GESELECTEERDE PASSAGE -
Er zijn een aantal "slaapkamers". Zo'n kamer is (net als de publieke kamers trouwens) een enorm rechthoekig vertrek. Als extra heeft een slaapkamer aan beide kanten een stuk met een verlaagd plafond (denk dan aan 3,5 in plaats van 5 meter of zo). Een soort bedstee voor reuzen, zeg maar.
De drie "afdelingen" van het vertrek hebben verschillend betegelde vloeren, verschillend betegelde wanden, en vooral ook verschillend bewerkte plafonds.
Het is adembenemend hier, je weet niet waar je kijken moet. Overal grote Moorse bogen als doorgang, rondom versierd met pleisterwerk en tegels. De tegels liggen in ingewikkelde mozaieken, en bestaan zelf vaak weer uit mozaiek (soms lijken ze op vlechtwerkjes van tegellinten). De plafonds zijn zo minutieus bewerkt en hebben zo'n enorme oppervlakte dat het vele jaren moet hebben gekost om één zo'n vertrek op te leveren.
Er zijn betegelde (venster)banken met uitzicht op de binnenplaats of op de tuinen er achter. Er zijn zuilen die overal verschillend zijn.
Dat is bovendien het enige wat je ziet: er staan geen meubelen, er hangen geen schilderijen of kroonluchters. Je ziet alleen de "kale" vloeren, muren en plafonds, in het licht dat de bogen en de ramen doorlaten.
Na een paar uitzichten over de tuinen besluiten we die te gaan bekijken, en de rest van het gebouw voor later te bewaren.

OPDRACHTEN -
[1] Vat de passage over de slaapkamers samen in twee zinnen.
[2] Welke hoogte noemt de passage over de slaapkamers voor het verlaagde plafond, en welke voor het gewone?
[3] Zet de passage over de slaapkamers voort vanaf de laatste zin.
De items zijn afkomstig uit een andere bron.

AANGELEVERDE ITEMS -
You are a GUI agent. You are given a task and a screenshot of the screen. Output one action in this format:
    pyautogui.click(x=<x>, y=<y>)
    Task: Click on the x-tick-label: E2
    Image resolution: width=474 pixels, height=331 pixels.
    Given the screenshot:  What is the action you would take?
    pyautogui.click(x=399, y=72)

ANTWOORDEN PER ITEM -
[1] Elke slaapkamer is een enorm rechthoekig vertrek met aan beide kanten een deel met een verlaagd plafond, en de drie afdelingen hebben elk andere vloeren, wanden en plafonds. Moorse bogen, mozaïektegels, minutieus bewerkte plafonds en overal verschillende zuilen bepalen het beeld, want er staan geen meubelen en er hangen geen schilderijen of kroonluchters.

[2] Ongeveer 3,5 meter voor het verlaagde plafond, tegenover 5 meter voor het gewone.

[3]
Achter het Alcazar is een enorme ruimte, tot aan de Jardines de Murillo en de lange straat bij het Alfonso XIII, die helemaal is opgevuld met de tuinen van het Alcazar.
Vlakbij het Alcazar zelf, waar we uiteraard beginnen omdat we vanuit één van de betegelde ruimten naar buiten lopen, hebben de tuinen de vorm van kamers. De muren worden gevormd door stenen bogen met betegelde banken. Deze tuinen heten de Jardin de la Danza, de tuin van de dans.
Je loopt over betegelde paden, en de planten staan in verdiepte bedden. In vrijwel elke kamer is iets met water: een vogeldrinkbak, een fontein. Vaak wordt zo'n fontein gebruikt om irrigatiekanaaltjes van water te voorzien, maar helaas is er blijkbaar een waterprobleem in Sevilla: er zijn maar een paar plekken waar water stroomt.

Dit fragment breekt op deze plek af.